By Yoshifumi Takemoto and Tetsushi Kajimoto
TOKYO (Reuters) – Japan’s government is set to decide to extend gasoline, natural gas and power subsidies to the end of March that were set to expire at the end of 2023, five government and ruling party sources with knowledge of the matter said this week.
The extension of the subsidies, which were previously extended to the end of 2023 in August, will be featured in an economic package Prime Minister Fumio Kishida’s cabinet plans to compile later this month, the sources said.
Kishida has urged his government to compile a supplementary budget to fund the package while the government tries to scrape together financial sources to fund it, raising concerns about adding to the industrial world’s heaviest debt pile.

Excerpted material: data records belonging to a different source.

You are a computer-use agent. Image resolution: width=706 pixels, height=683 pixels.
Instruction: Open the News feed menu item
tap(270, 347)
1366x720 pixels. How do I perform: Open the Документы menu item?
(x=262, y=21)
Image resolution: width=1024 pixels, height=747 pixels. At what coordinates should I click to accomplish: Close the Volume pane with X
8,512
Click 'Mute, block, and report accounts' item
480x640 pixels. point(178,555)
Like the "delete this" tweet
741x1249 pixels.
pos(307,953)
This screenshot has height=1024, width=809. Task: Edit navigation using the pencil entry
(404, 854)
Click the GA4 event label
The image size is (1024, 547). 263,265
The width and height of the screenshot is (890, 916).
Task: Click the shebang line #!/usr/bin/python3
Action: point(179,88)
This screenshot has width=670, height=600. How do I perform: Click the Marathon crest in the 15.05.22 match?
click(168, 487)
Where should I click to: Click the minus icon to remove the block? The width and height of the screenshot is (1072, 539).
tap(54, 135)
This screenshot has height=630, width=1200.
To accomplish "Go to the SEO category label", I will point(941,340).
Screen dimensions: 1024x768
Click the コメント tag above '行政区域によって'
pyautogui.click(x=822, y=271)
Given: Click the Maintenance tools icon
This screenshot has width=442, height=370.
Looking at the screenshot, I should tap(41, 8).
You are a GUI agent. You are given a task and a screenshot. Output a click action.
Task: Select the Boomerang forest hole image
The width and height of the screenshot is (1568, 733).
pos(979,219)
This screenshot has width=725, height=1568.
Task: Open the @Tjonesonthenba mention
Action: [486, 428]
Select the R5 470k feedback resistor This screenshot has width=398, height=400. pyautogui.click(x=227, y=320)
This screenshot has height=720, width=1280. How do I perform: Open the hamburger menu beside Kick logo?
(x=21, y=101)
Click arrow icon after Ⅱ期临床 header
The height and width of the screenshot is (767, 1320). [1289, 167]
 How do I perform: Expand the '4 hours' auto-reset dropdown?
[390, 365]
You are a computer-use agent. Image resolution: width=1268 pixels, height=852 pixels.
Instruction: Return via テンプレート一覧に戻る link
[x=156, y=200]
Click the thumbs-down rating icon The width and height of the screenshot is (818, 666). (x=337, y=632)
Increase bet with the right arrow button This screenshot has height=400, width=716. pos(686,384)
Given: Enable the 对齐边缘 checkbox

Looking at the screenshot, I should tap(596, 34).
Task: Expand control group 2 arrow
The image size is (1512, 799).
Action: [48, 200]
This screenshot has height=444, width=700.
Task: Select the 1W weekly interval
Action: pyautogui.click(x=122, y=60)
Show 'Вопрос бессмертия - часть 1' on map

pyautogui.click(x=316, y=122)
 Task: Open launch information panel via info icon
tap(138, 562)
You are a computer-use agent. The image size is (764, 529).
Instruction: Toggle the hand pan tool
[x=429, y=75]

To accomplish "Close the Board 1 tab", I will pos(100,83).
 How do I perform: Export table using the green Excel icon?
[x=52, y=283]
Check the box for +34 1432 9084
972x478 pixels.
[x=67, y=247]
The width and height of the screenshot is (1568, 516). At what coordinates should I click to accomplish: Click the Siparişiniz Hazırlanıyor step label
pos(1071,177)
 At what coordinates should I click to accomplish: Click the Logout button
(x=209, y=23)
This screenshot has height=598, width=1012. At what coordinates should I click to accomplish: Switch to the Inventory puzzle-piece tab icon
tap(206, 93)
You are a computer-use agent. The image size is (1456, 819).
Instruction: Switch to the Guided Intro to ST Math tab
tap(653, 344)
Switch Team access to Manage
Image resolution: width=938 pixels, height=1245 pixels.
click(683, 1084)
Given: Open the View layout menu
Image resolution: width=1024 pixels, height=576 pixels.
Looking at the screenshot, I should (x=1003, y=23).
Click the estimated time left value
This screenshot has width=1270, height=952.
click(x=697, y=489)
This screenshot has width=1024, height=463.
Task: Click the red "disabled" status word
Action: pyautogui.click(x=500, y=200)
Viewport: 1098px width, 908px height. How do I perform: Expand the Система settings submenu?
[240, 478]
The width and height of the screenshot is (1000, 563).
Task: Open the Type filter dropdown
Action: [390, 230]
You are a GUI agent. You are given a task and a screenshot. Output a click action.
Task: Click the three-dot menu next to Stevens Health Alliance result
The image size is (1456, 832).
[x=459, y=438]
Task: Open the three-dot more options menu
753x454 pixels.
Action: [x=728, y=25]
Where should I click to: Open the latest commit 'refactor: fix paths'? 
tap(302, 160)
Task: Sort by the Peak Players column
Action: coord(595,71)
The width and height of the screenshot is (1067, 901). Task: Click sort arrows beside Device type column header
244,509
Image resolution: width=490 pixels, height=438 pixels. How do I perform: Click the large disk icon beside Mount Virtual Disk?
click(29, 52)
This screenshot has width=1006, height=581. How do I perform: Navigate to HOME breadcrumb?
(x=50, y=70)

Kishida is hoping the new economic package shores up flagging support for his cabinet.
Some ruling party lawmakers have called for an overall economic package worth around 15 trillion to 20 trillion yen ($100 billion-$134 billion), which may jeopardise the government’s aim of balancing the primary budget, excluding new bond sales and debt servicing costs, by the fiscal year-end in March 2026.
The subsidies for gasoline, electricity and gas utilities were seen as urgent because the government wants to reduce the burden on Japanese firms to keep alive the momentum towards wage hikes at the annual labour talks in March, the sources said on condition of anonymity as they are not authorised to speak to media.
The government would decide later on whether to continue the subsidies beyond March, taking energy prices and currency moves into account, they said.
The government decided in August to extend the subsidies to the end of the year amid rising energy prices and as the yen weakened, which boosted the import costs of fuel for resource-deficient Japan.
The Prime Minister’s office did not immediately reply to a request for comment.